The Panel finds, for purposes of determining the lack of legitimate interests, that Respondent is attempting to divert consumers from Complainant’s website by using a confusingly similar domain name and providing similar content. The Panel further takes the view that the content of a website (whether it is similar or different from the business of a trademark owner) is relevant in the finding of bad faith use. This is so because where a potential visitor, after typing in a confusingly similar domain name, reaches the Respondent’s website offering similar contents, there is an implied act of unfair competition (deception of the consumer). Such an act is an evidence of bad faith.
There is a further element which is relevant in the resolution of this dispute. Complainant contends that Respondent has shown a pattern of registering domain names incorporating the marks of third parties. DaimlerChrysler AG v. Digi Real Estate Foundation, NAF Case No. FA0606000724594 (finding that some of the disputed domain names use common misspellings or typos of complainant’s mark in order to redirect Internet users seeking complainant’s goods and services, while others include complainant’s marks in their entirety, adding terms that describe complainant’s business); Toyota Motor Credit Corporation v. Digi Real Estate, WIPO Case No. D2005-1111 (finding that respondent’s bad faith was established by the fact that respondent was involved in several domain name dispute resolution proceedings as a respondent). In fact, Respondent has a history of registering and using domain names in bad faith.

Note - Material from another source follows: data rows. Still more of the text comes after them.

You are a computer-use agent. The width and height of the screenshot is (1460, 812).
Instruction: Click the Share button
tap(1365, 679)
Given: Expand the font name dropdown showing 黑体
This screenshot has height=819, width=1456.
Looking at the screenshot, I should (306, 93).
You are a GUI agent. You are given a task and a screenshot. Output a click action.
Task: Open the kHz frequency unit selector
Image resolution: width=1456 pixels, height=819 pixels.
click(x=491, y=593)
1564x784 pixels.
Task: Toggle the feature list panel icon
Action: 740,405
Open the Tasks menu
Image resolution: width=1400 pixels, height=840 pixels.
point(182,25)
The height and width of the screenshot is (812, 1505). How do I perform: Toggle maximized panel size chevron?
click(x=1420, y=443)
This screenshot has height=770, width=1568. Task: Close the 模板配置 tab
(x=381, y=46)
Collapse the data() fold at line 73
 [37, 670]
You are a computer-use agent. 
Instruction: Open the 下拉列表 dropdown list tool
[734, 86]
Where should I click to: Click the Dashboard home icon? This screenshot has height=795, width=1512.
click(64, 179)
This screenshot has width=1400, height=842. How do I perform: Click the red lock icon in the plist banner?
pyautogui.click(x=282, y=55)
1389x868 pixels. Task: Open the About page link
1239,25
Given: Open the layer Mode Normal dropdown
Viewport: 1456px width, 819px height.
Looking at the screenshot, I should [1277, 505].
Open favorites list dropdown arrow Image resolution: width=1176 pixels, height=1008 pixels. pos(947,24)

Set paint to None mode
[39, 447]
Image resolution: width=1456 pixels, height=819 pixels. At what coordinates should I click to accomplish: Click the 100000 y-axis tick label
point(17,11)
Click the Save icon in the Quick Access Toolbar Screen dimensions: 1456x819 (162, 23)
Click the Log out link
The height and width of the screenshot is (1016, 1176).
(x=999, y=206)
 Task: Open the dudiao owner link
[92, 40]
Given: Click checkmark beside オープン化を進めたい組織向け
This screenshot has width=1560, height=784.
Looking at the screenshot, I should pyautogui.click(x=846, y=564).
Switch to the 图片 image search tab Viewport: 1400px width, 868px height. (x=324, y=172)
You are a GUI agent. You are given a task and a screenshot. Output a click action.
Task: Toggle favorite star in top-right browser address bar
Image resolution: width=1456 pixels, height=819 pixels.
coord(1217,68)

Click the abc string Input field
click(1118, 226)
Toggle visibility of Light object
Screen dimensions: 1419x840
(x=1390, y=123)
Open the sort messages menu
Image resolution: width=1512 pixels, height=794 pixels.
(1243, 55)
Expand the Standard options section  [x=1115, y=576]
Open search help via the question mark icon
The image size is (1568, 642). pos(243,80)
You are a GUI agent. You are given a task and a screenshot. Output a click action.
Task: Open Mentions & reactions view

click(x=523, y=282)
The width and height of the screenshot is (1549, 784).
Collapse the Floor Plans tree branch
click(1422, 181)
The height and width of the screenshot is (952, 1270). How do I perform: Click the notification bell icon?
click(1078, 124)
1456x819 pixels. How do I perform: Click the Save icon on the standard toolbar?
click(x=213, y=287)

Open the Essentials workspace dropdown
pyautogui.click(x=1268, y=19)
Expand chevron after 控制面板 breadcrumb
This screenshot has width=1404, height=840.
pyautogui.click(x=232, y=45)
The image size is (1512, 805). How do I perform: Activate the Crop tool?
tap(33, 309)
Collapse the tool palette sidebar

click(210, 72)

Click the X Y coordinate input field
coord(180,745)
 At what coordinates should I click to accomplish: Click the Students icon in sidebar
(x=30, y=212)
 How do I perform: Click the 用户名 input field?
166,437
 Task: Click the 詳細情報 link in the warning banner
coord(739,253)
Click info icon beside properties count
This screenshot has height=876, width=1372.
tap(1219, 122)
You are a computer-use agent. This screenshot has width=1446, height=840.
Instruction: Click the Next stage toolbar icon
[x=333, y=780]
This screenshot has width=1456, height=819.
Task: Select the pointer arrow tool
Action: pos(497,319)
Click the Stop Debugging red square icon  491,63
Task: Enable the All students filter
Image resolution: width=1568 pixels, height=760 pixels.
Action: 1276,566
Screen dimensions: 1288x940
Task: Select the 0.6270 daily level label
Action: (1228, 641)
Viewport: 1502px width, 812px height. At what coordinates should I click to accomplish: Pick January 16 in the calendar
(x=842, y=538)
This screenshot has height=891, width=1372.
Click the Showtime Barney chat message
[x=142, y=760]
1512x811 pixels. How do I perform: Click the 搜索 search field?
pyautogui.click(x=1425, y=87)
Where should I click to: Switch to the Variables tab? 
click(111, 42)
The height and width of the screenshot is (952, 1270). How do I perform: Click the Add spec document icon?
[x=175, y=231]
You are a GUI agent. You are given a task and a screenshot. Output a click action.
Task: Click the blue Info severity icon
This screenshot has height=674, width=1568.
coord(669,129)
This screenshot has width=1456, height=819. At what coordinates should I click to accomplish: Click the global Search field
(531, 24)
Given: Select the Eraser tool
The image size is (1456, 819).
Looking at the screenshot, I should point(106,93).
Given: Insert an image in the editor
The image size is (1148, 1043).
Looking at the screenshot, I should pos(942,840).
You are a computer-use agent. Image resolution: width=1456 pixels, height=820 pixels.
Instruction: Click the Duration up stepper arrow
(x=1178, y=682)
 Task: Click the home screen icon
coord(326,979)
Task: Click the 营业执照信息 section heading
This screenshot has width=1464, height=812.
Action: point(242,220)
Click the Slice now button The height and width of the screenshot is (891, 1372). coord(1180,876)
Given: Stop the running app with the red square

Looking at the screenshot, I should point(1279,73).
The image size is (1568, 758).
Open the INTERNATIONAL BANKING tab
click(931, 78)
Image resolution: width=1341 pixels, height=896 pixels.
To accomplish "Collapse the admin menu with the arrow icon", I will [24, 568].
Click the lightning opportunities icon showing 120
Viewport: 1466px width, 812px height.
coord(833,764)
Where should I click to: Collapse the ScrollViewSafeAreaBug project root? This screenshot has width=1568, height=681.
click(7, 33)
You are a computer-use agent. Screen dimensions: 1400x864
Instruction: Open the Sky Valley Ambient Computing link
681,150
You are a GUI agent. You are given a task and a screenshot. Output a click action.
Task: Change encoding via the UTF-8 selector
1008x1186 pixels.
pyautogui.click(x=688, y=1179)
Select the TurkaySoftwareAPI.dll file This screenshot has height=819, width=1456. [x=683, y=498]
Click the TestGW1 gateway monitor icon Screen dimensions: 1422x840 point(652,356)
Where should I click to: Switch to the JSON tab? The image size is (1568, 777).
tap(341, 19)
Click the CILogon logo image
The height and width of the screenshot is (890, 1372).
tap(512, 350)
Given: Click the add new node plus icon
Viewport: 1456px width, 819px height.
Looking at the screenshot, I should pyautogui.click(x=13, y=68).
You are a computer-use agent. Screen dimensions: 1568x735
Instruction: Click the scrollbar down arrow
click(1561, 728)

The Panel finds that the evidence produced in this case taken as a whole clearly supports a finding that Respondent registered and is using the domain name <edmundss.com> in bad faith. Therefore, the Panel concludes that the requirement of paragraph 4(a)(iii) of the Policy has been met.
For all the foregoing reasons, in accordance with paragraphs 4(i) of the Policy and 15 of the Rules, the Panel orders that the domain name <edmundss.com> be transferred to the Complainant.